Previous studies have demonstrated that internet search queries related to Zika and Chikungunya can provide good estimates of officially reported cases and can even be used to predict outbreak dynamcis [15, 27,28,29]. Moreover, Google Trends has also been shown to successfully estimate cases of other viral diseases such as dengue fever and influenza [30, 31]. However, on one side not only the affected individuals but also the public interest, fear or curiosity may generate online search queries during an outbreak leading to exaggerated estimates [32]. On the other side, it seems conceivable that once the public interest wanes, the number of searches may decline even if an outbreak is still ongoing. However, in this study this observation was not made. In the case of Chikungunya, the interest in Chikungunya expressed by Google searches increased while the alleged number of cases of the disease decreased.

The strong positive correlations demonstrated in the two time-series support the suitability of search queries used as a complementary tool for outbreak monitoring. One key advantage of this approach is that the data is readily available and freely accessible. Thus, it has the potential to contribute to the timely detection and public health response. Furthermore, harnessing web data for strengthening surveillance represents an additional cost-effective option.

Chikungunya and Zika virus are transmitted by the same vector. Currently, there is no specific treatment available against Zika or Chikungunya virus infections. Licensed vaccines are under development but not yet available [33, 34]. Preventive measures to combat both diseases as well as Dengue virus are based on similar vector control approaches and public education [1, 35, 36]. This tool could be useful for informing the design of vector control measures according to place and time of disease occurrence.

## Supplied material

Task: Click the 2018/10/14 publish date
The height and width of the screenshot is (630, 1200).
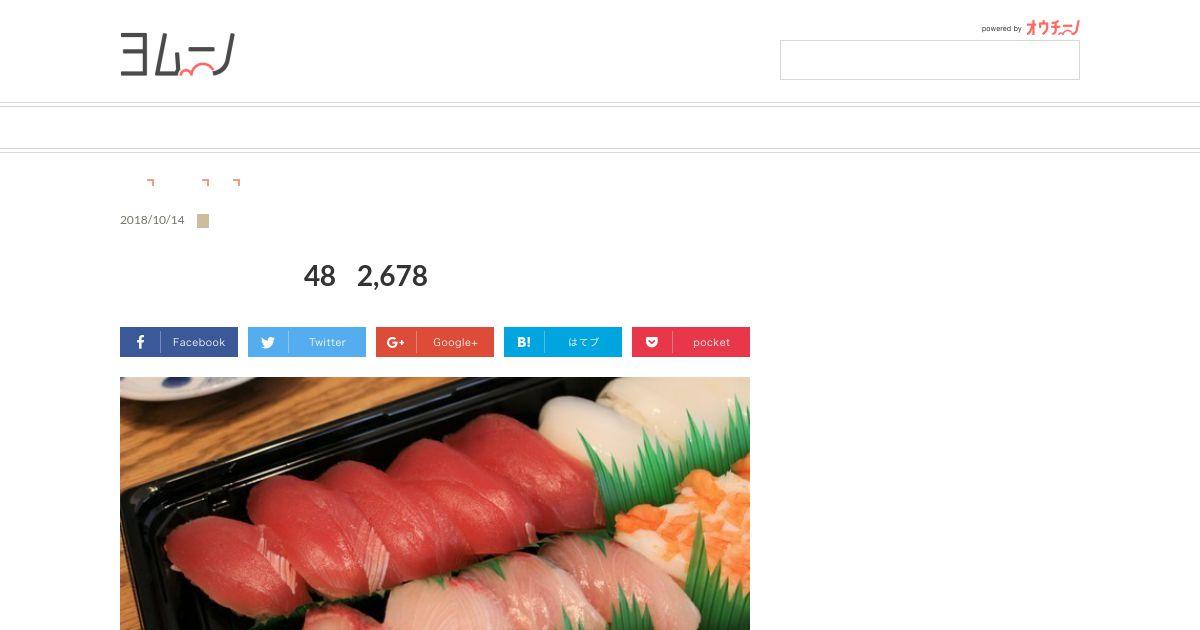Action: [152, 220]
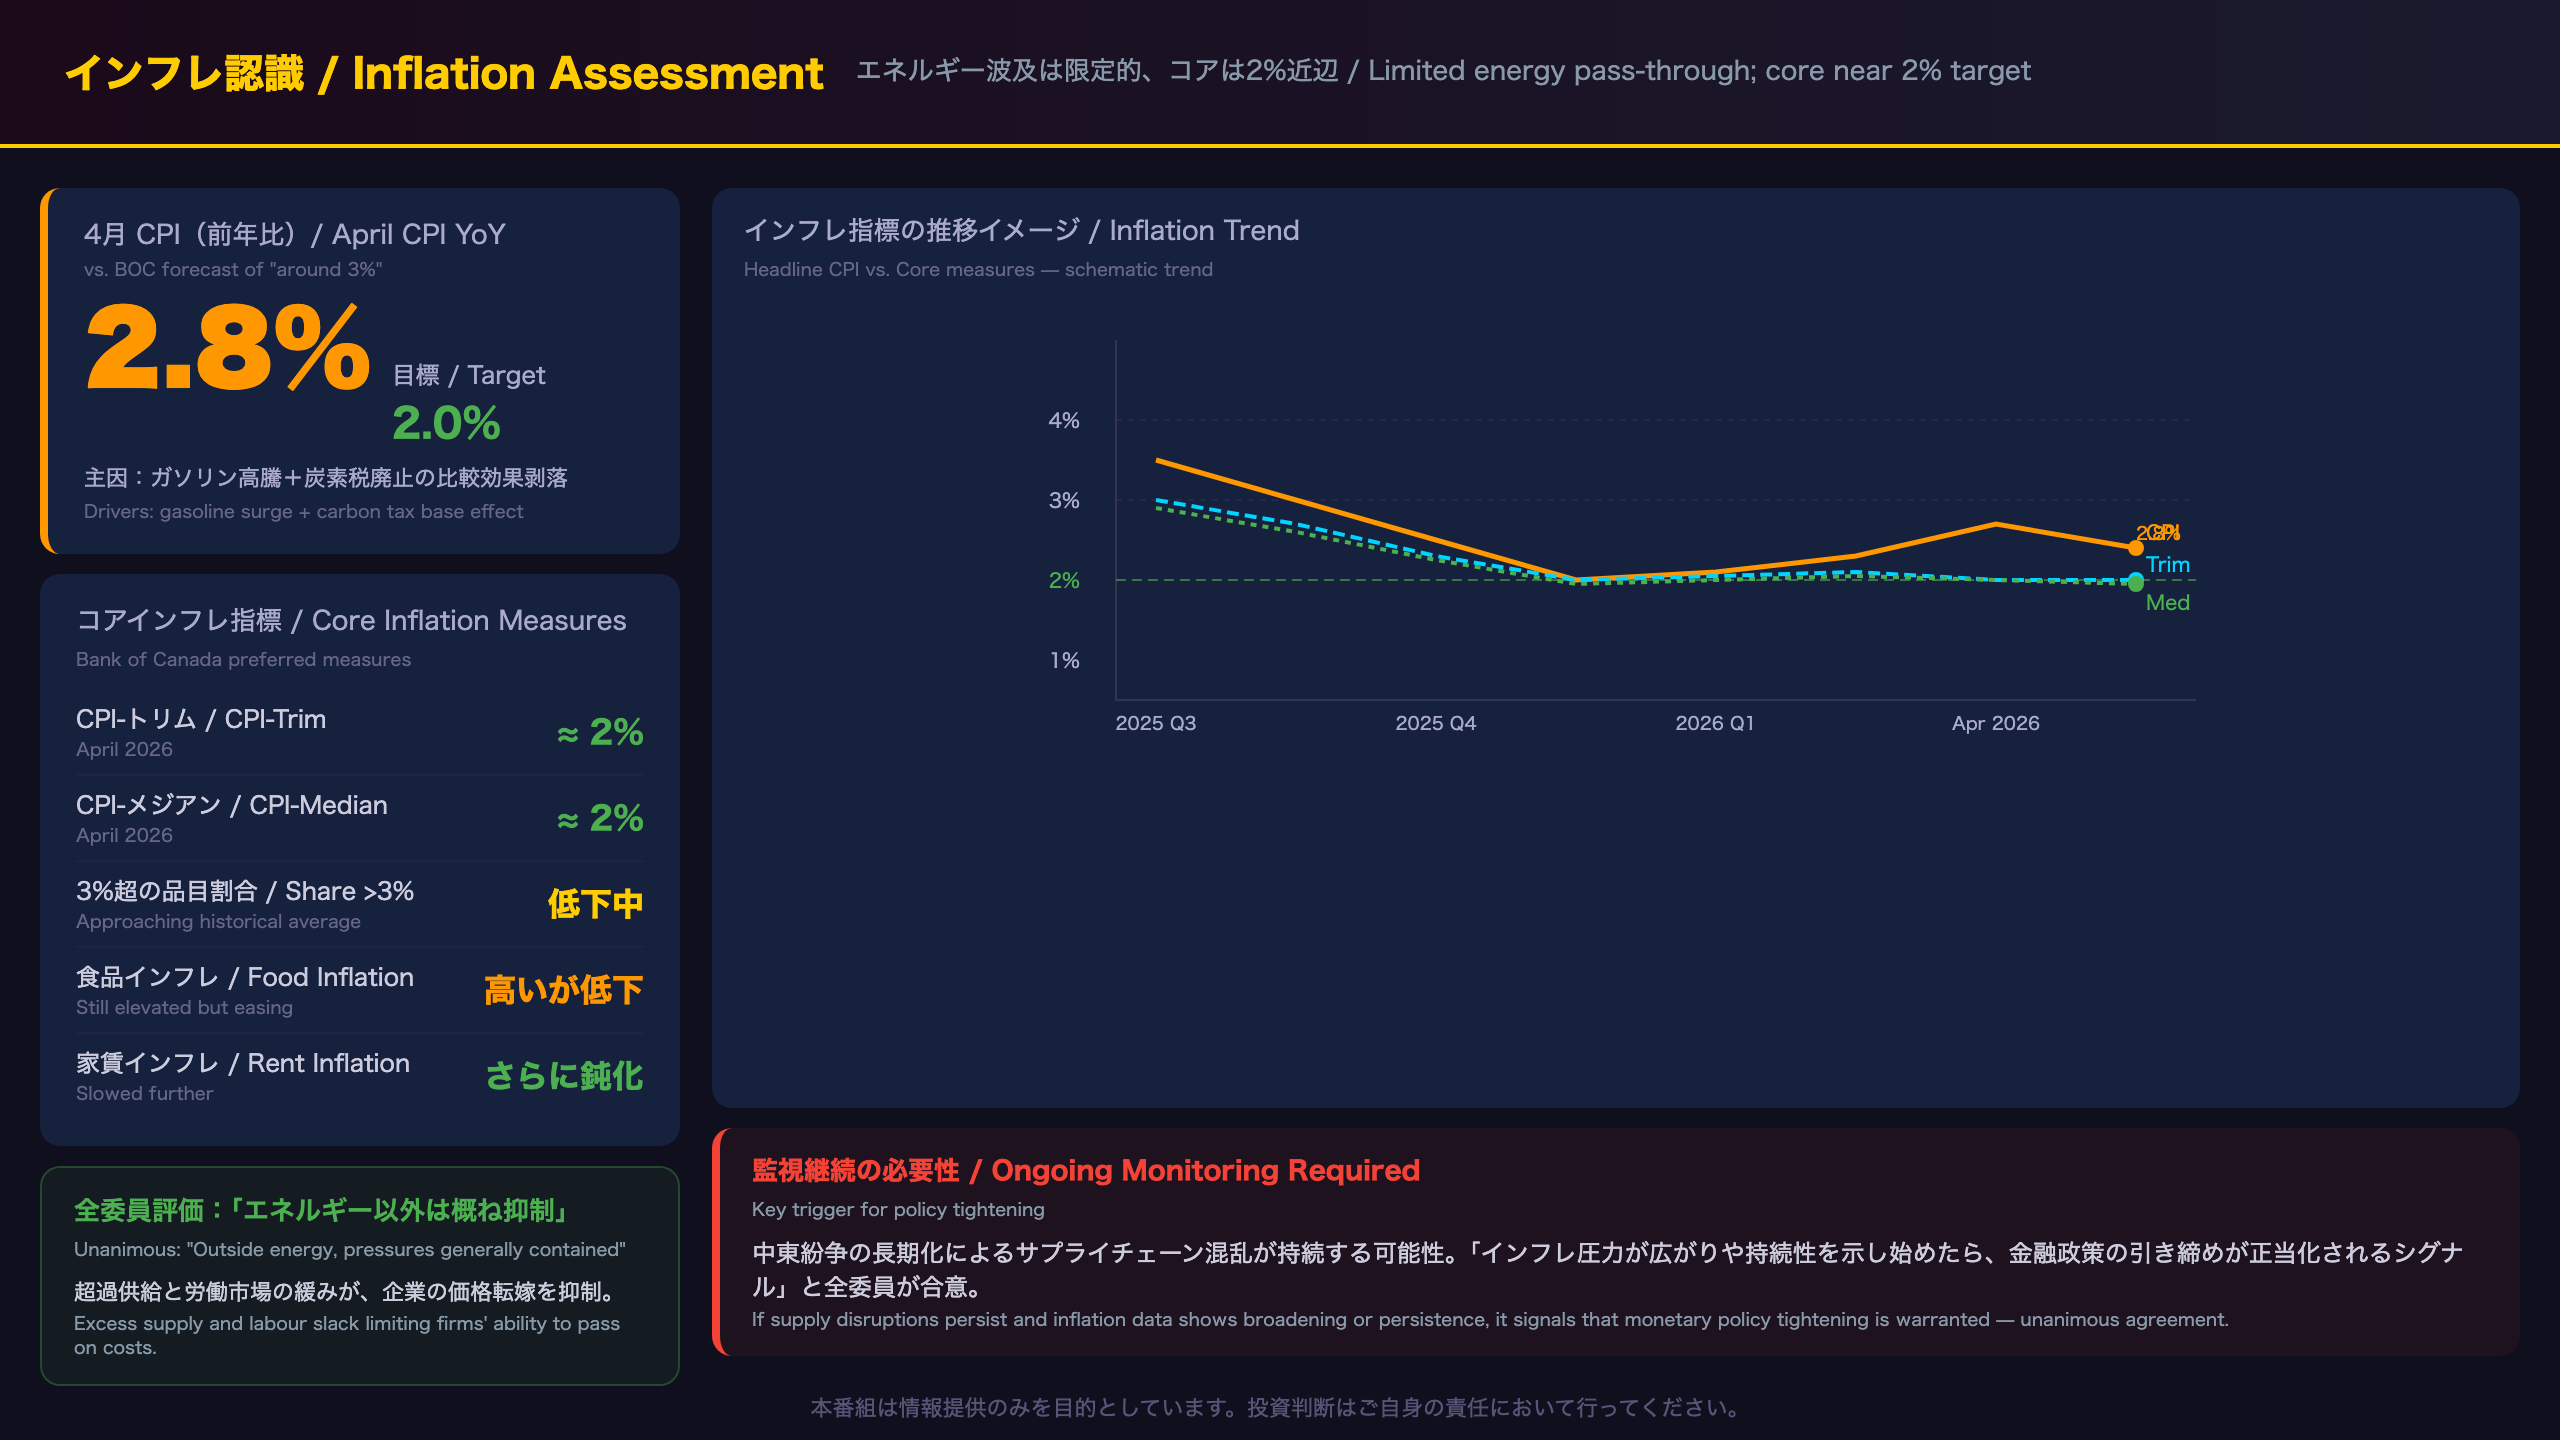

## Problem requirements
In the text on Zika and Chikungunya search trends, render this sentence in Spanish: "One key advantage of this approach is that the data is readily available and freely accessible."

## Output of the exercise
Una ventaja clave de este enfoque es que los datos están fácilmente disponibles y son de libre acceso.